The algae have always been around, but the impacts are increasing from growing amounts of agricultural run-off and the gradual warming of lake water from climate change.

"Lakes in Canada are warming at twice the global rate," Sandford said. "Warmer water reduces the threshold it takes ... to produce algal blooms.

"Eutrophication is a problem from coast to coast to coast."

Changing weather patterns also threaten farms. More precipitation is falling as rain instead of snow, which runs off instead of staying on the land.

"Prairie agriculture depends on that snowpack," Schuster-Wallace said.

Cities are threatened too, as glaciers — the water tanks of the Prairies — melt away.

"When you think of our glaciers as our savings account and not our checking account, that's a real problem," said Schuster-Wallace. "Our checking account's looking really flush at the moment. But in 10, 20, 30 years time, our savings account will be gone."

Some watersheds are already overdrawn. Sandford said the South Saskatchewan River, which waters a large stretch of southern Alberta and Saskatchewan, is now over-allocated.

Overall, water quality is slowly degrading. While 112 of 175 Canadian river monitors showed good or excellent water quality, the changes that have appeared show more declines than improvements.

Little is known about many watersheds.

Quality data only exists for 67 of 167 sub-watersheds in Canada. Of those, almost two-thirds are rated fair or poor.

And climate change continues to increase the number of precipitation-based extreme weather events such as floods, damaging homes and other infrastructure.

"We've had three one-in-a-hundred-year events in five years," Schuster-Wallace said.

The Parliamentary Budget Officer says natural disaster relief costs have increased by 660 per cent between 1970 and 2014. The cost from extreme events between 2000 and 2017 exceeds $28 billion.

Meanwhile, water is governed by agreements which, in some cases, were drafted in the 1960s. In a dry year, Alberta would already be hard pressed to leave Saskatchewan its share of the water in some rivers, Sandford said.

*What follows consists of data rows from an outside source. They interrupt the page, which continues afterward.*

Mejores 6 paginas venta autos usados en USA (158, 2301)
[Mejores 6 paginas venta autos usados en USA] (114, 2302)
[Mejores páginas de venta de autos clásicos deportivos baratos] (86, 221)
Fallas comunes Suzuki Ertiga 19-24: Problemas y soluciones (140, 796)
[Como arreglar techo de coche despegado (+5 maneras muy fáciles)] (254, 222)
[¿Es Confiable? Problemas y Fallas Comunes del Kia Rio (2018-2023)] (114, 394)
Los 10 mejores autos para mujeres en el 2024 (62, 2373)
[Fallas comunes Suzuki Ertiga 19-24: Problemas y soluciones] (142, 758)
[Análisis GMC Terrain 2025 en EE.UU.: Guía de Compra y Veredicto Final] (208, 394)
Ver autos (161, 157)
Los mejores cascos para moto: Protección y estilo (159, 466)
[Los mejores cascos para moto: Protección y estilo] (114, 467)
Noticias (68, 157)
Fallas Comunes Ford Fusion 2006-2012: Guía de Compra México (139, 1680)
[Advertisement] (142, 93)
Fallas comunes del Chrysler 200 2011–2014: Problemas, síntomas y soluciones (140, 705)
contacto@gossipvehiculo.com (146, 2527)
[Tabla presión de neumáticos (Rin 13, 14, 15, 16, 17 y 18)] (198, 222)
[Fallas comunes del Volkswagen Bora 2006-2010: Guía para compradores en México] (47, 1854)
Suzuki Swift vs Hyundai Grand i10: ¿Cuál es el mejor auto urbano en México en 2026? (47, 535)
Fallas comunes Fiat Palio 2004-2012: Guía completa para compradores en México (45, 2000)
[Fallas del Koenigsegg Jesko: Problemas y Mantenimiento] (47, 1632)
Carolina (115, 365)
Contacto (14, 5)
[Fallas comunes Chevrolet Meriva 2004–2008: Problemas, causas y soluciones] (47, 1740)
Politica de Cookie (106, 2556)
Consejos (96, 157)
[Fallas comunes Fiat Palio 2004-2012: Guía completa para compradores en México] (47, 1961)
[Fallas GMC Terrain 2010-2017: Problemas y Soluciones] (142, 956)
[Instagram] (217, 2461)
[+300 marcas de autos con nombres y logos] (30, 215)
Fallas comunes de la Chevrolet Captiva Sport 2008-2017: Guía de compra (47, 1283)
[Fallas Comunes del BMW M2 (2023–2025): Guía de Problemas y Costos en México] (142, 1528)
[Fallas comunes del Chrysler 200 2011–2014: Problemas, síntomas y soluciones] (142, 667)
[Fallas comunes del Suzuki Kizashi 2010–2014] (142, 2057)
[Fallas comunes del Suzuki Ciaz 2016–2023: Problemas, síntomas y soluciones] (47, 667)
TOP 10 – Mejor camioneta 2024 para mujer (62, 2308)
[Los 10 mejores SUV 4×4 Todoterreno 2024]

"Divisiveness in and of itself in this country could cost us a great deal," he said.

"The pan-Canadian climate strategy is in a shambles. There's tremendous disputes and we're not getting to solutions."

Both authors urged politicians to tone down their rhetoric and get to work.

"We have to commit to changing what we do and how we do it," Schuster-Wallace said. "And we need to have done that yesterday."